Em um mundo repleto de mistérios e maravilhas, a fotografia se ergue como um fenômeno que captura o efêmero e o eterno em um único instante. Como uma dança silenciosa entre luz e sombra, ela convida nossa imaginação a vagar pelos corredores do tempo e do espaço. Através de um processo surpreendentemente simples, a captura de raios de luz por meio de uma abertura e um tempo de exposição, somos levados à contemplação de fotografias que sabemos que ficarão eternizadas.
O filósofo José Ortega y Gasset uma vez refletiu sobre a paixão pela verdade como sendo a mais nobre e inexorável. E, sem dúvida, a fotografia é uma das mais sublimes expressões dessa busca pela verdade, capturando a realidade em um fragmento de tempo.
E por trás desse processo, está a magia das matrizes, projeções, transformações de coordenadas e modelos matemáticos que, como fios invisíveis, tecem a tapeçaria entre a realidade capturada pela lente de uma câmera e os pixels brilhantes na sua tela.
Mas para entender como é possível modelar matematicamente o mundo visual, com toda a sua riqueza de detalhes, nós precisamos antes entender por que a visão é tão complexa e desafiadora. Neste é primeiro artigo da série Visão Computacional: Algoritmos e Aplicações, e eu quero te convidar a conhecer como as máquinas enxergam uma imagem e como uma imagem é formada.
Os desafios da Visão Computacional
A visão computacional é uma área fascinante que busca desenvolver técnicas matemáticas capazes de reproduzir a percepção tridimensional do mundo ao nosso redor. Richard Szeliski, em seu livro “Computer Vision: Algorithms and Applications”, descreve como, com aparente facilidade, percebemos a estrutura tridimensional do mundo ao nosso redor e a riqueza de detalhes que podemos extrair de uma simples imagem. Entretanto, a visão computacional enfrenta dificuldades em reproduzir esse nível de detalhe e precisão.
Szeliski destaca que, apesar do avanço das técnicas de visão computacional nas últimas décadas, ainda não conseguimos fazer com que um computador explique uma imagem com o mesmo nível de detalhe que uma criança de dois anos. A visão é um problema inverso, onde procuramos recuperar informações desconhecidas a partir de dados insuficientes para especificar completamente a solução. Para resolver esse problema, é necessário recorrer a modelos baseados em física e probabilidade, ou aprendizado de máquina com grandes conjuntos de exemplos.
Modelar o mundo visual em toda a sua complexidade é um desafio maior do que, por exemplo, modelar o trato vocal que produz sons falados. A visão computacional busca descrever e reconstruir propriedades como forma, iluminação e distribuição de cores a partir de uma ou mais imagens, algo que humanos e animais fazem com facilidade, enquanto os algoritmos de visão computacional são propensos a erros.

——————

## OBJETIVO 1
Reescreva de forma mais concisa o parágrafo do texto sobre visão computacional que começa com "Szeliski destaca que", preservando seus fatos principais.
## OBJETIVO 2
Retome o texto sobre os desafios da visão computacional a partir de sua última frase, dando-lhe continuidade.
As linhas não têm relação com o texto sobre visão computacional.

## MATERIAL FORNECIDO
——————

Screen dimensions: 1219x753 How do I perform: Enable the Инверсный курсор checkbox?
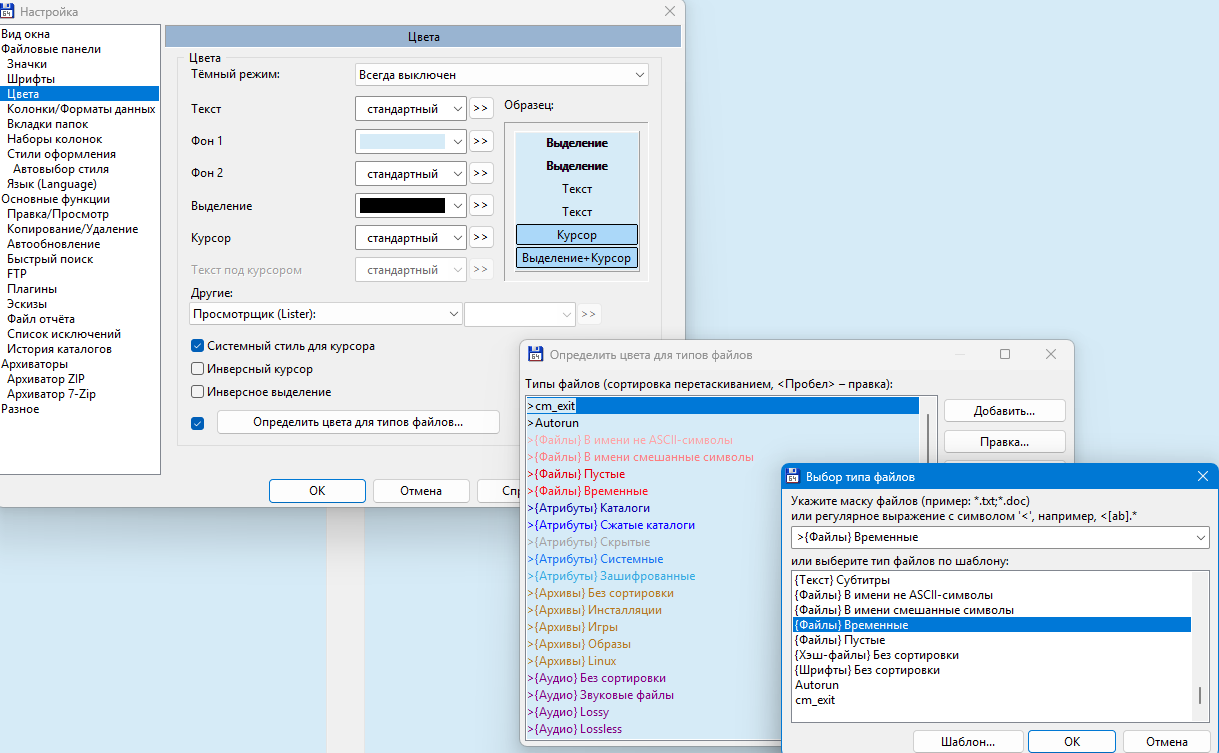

——————

## RESULTADO DA TAREFA 1
Segundo Szeliski, apesar dos avanços das últimas décadas, nenhum computador ainda consegue explicar uma imagem com o nível de detalhe de uma criança de dois anos. A visão é um problema inverso: tenta recuperar informações desconhecidas a partir de dados insuficientes para determinar a solução por completo. Para resolvê-lo, recorre-se a modelos baseados em física e probabilidade ou a aprendizado de máquina com grandes conjuntos de exemplos.

## RESULTADO DA TAREFA 2
Como uma imagem é formada
Antes de analisarmos e manipularmos imagens, é preciso entender o processo de formação de imagem. Como exemplos de componentes do processo de produção de uma dada imagem, Szeliski (2022) cita:
- Projeção em perspectiva: A maneira como objetos tridimensionais são projetados em uma imagem bidimensional, levando em conta a posição e a orientação dos objetos em relação à câmera.
- Dispersão da luz após atingir a superfície: A forma como a luz se espalha depois de interagir com a superfície dos objetos, influenciando a aparência das cores e sombras na imagem.
- Óptica da lente: O processo pelo qual a luz passa através de uma lente, afetando a formação da imagem devido à refração e outros fenômenos ópticos.
- Matriz de filtro de cor Bayer: Um padrão de filtro de cor usado na maioria das câmeras digitais para capturar cores em cada pixel, permitindo a reconstrução das cores originais da imagem.
Em relação ao processo de formação da imagem, este é bem simples geometricamente. Um objeto reflete a luz que incide sobre ele, e essa luz é capturada por um sensor, formando uma imagem após um certo tempo de exposição. Mas se fosse assim, dada a grande quantidade de raios de luz vindos a partir tantos ângulos diferentes, o nosso sensor não seria capaz de focar em nada e apresentaria apenas um certo borrão luminoso.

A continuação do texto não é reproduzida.